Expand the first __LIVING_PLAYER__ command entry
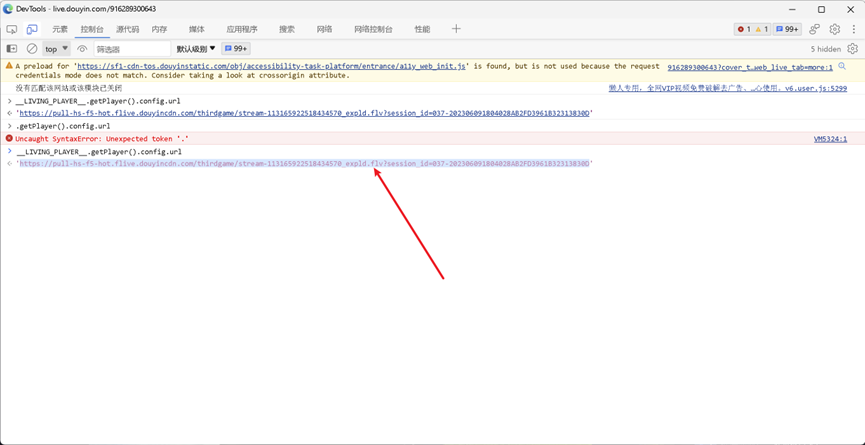The height and width of the screenshot is (445, 865). 10,101
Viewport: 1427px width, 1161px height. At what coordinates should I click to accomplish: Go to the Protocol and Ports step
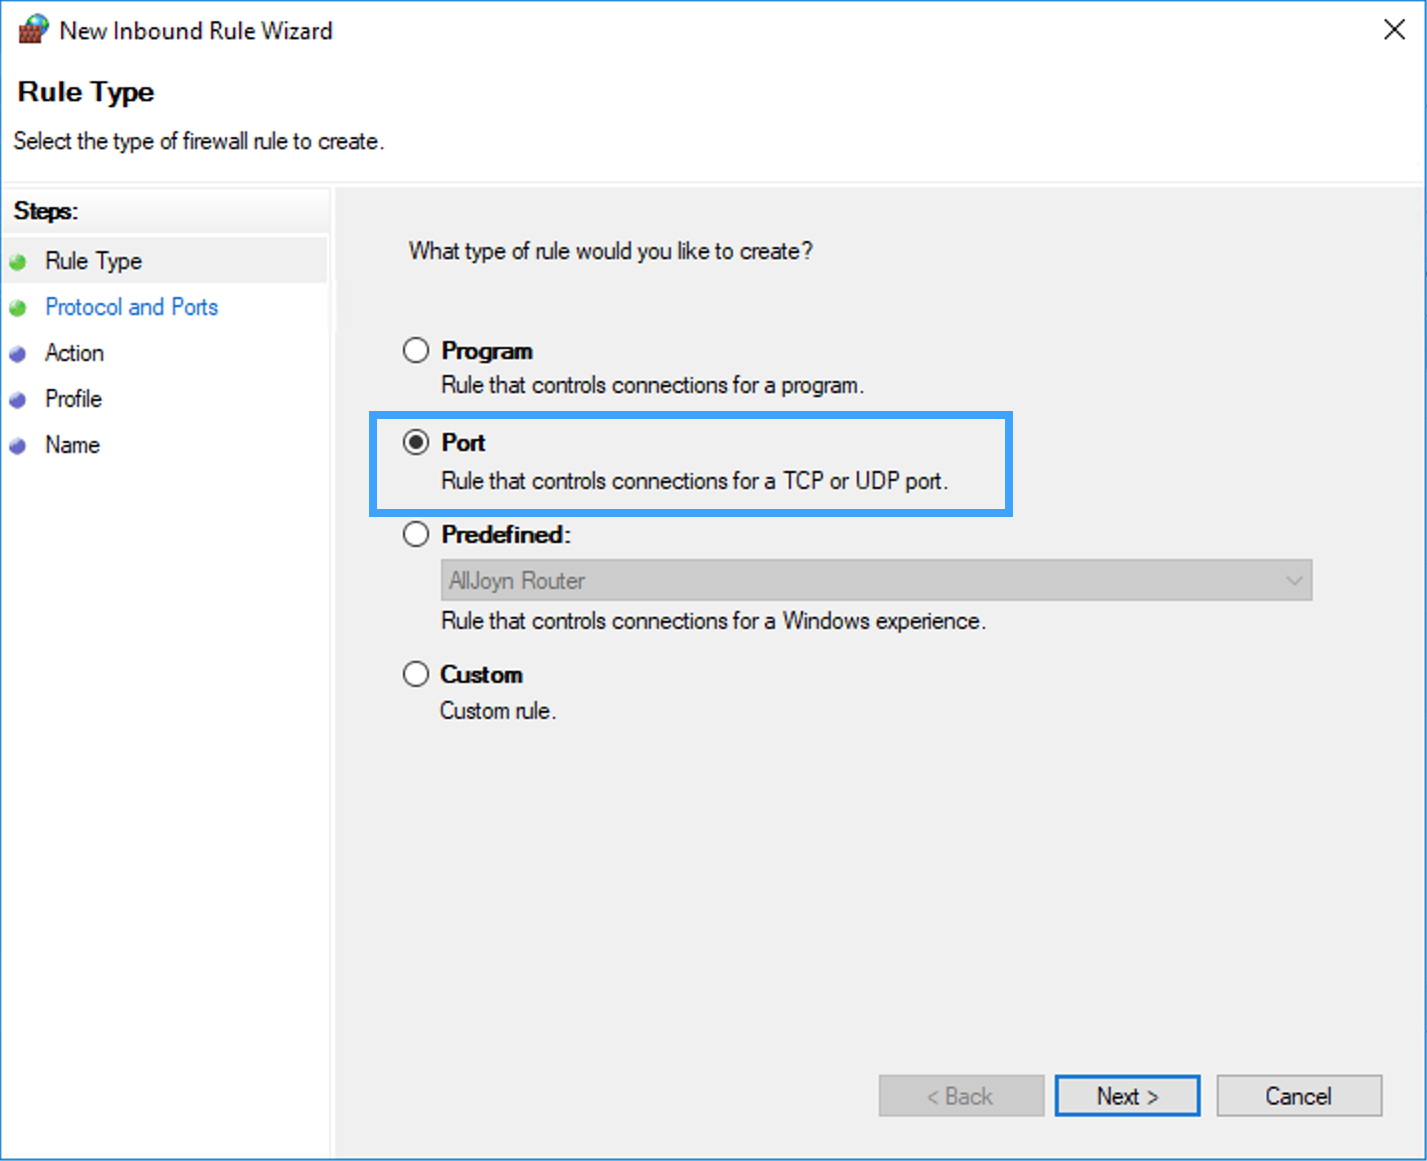pyautogui.click(x=131, y=307)
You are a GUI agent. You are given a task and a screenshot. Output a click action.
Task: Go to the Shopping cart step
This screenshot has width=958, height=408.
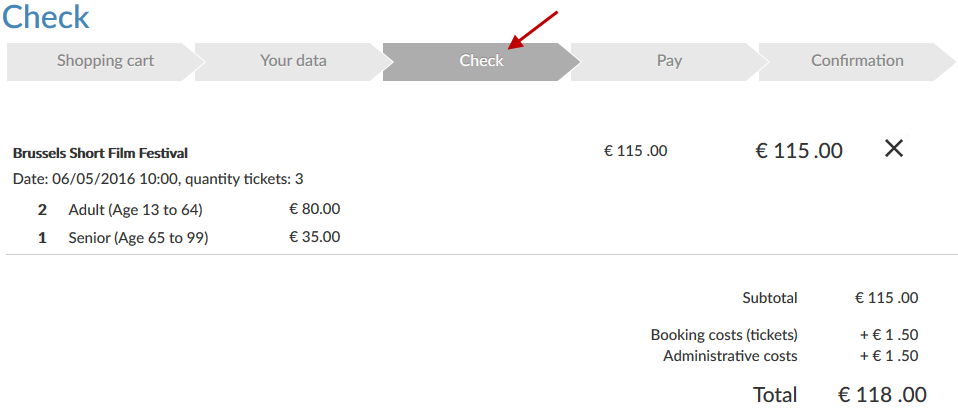pyautogui.click(x=104, y=61)
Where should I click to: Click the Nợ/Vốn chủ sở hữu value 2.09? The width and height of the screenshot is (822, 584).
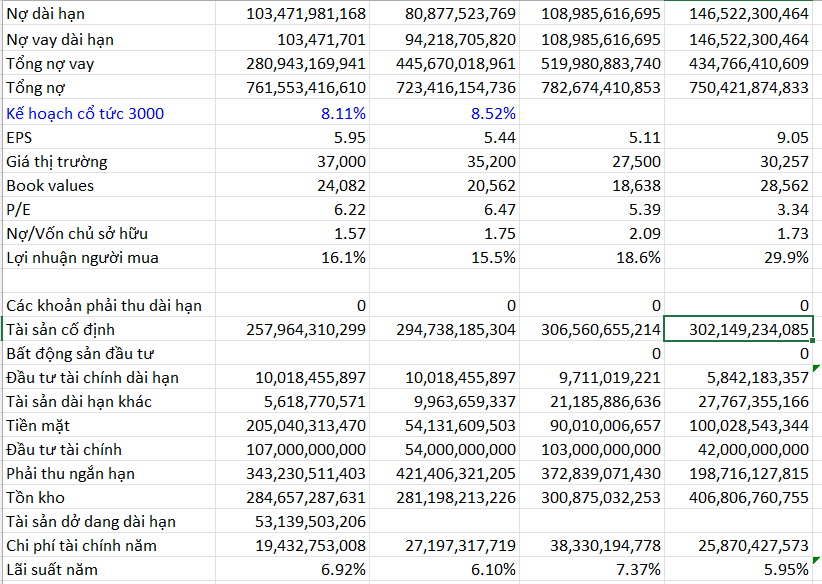click(642, 233)
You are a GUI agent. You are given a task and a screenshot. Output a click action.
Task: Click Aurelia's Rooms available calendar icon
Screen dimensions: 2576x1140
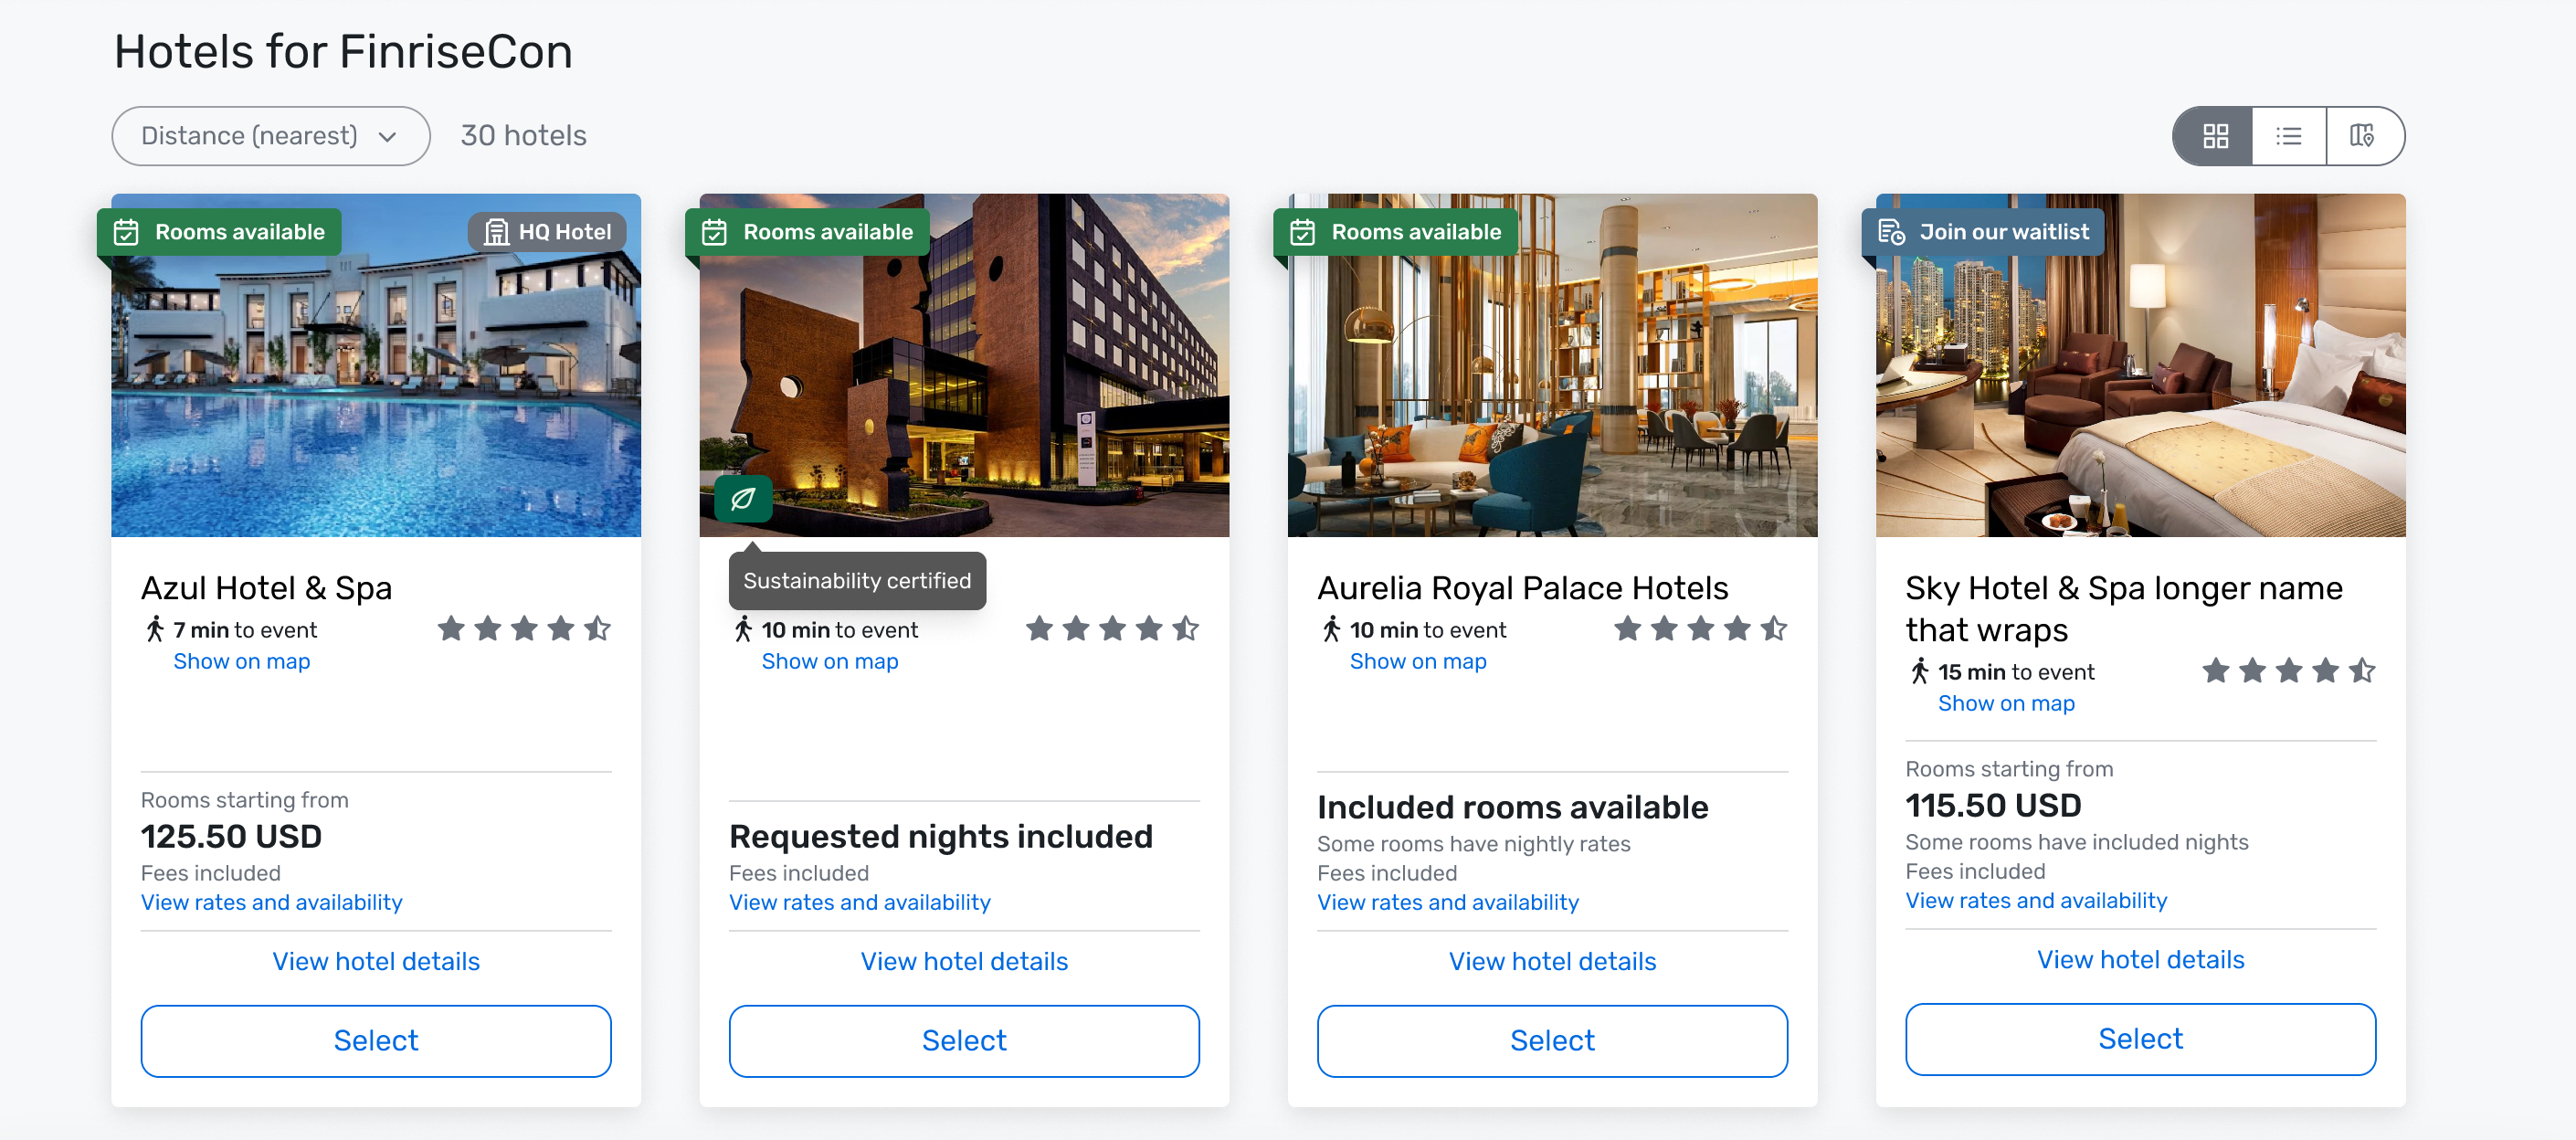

——————

TASK TO CARRY OUT: Return the listing above unaltered, omitting its pictures.

EXPECTED ANSWER:
Expand the first __LIVING_PLAYER__ command entry
The height and width of the screenshot is (445, 865). 10,101
Viewport: 1427px width, 1161px height. At what coordinates should I click to accomplish: Go to the Protocol and Ports step
pyautogui.click(x=131, y=307)
You are a GUI agent. You are given a task and a screenshot. Output a click action.
Task: Go to the Shopping cart step
This screenshot has width=958, height=408.
pyautogui.click(x=104, y=61)
Where should I click to: Click the Nợ/Vốn chủ sở hữu value 2.09? The width and height of the screenshot is (822, 584).
click(642, 233)
You are a GUI agent. You are given a task and a screenshot. Output a click action.
Task: Click Aurelia's Rooms available calendar icon
Screen dimensions: 2576x1140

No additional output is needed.